Evaluation is limited to multi-exposure static scenes; performance on dynamic scenes and single-exposure settings remains unknown.
The GI branch contributes marginally in isolation (+0.09 dB), suggesting that the effectiveness of illumination modulation may be constrained by the diversity of illumination variation in the training data.
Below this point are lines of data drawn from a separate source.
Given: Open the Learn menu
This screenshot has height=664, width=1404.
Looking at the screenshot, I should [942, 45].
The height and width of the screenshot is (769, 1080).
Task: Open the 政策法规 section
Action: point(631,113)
vs. HDR-GS: HDR-GS fits HDR colors via spherical harmonics with an exposure-conditioned MLP tone mapper, without modeling 3D illumination. PhysHDR-GS decomposes color into reflectance and illumination, explicitly modeling illumination in 3D space.
vs. GaussHDR: GaussHDR unifies 3D/2D tone mapping and fuses dual-branch LDR outputs in a purely engineering-oriented design. PhysHDR-GS derives its dual-branch structure from the physically-based rendering equation, with each branch carrying a distinct physical interpretation (exposure = 2D global vs. illumination = 3D local).
vs. NeRF-based HDR methods: Methods such as HDR-NeRF are extremely slow at both training and inference (4189 ms/frame). PhysHDR-GS inherits the efficiency advantages of 3DGS (13 ms/frame).

Rating¶

Novelty: ⭐⭐⭐⭐ The IE+GI dual-branch design derived from the physically-based rendering equation is theoretically elegant; the discovery of gradient starvation and the illumination-guided scaling are practically valuable new contributions.
Experimental Thoroughness: ⭐⭐⭐⭐⭐ Three benchmarks × two exposure settings × two backbones, complete ablation study, and detailed efficiency analysis.
Writing Quality: ⭐⭐⭐⭐ The derivation from the physically-based rendering equation to the method design is clear, with rich and intuitive figures.
Value: ⭐⭐⭐⭐ The gradient starvation finding and illumination-guided scaling have broad applicability to the 3DGS community, though HDR-NVS remains a relatively niche area.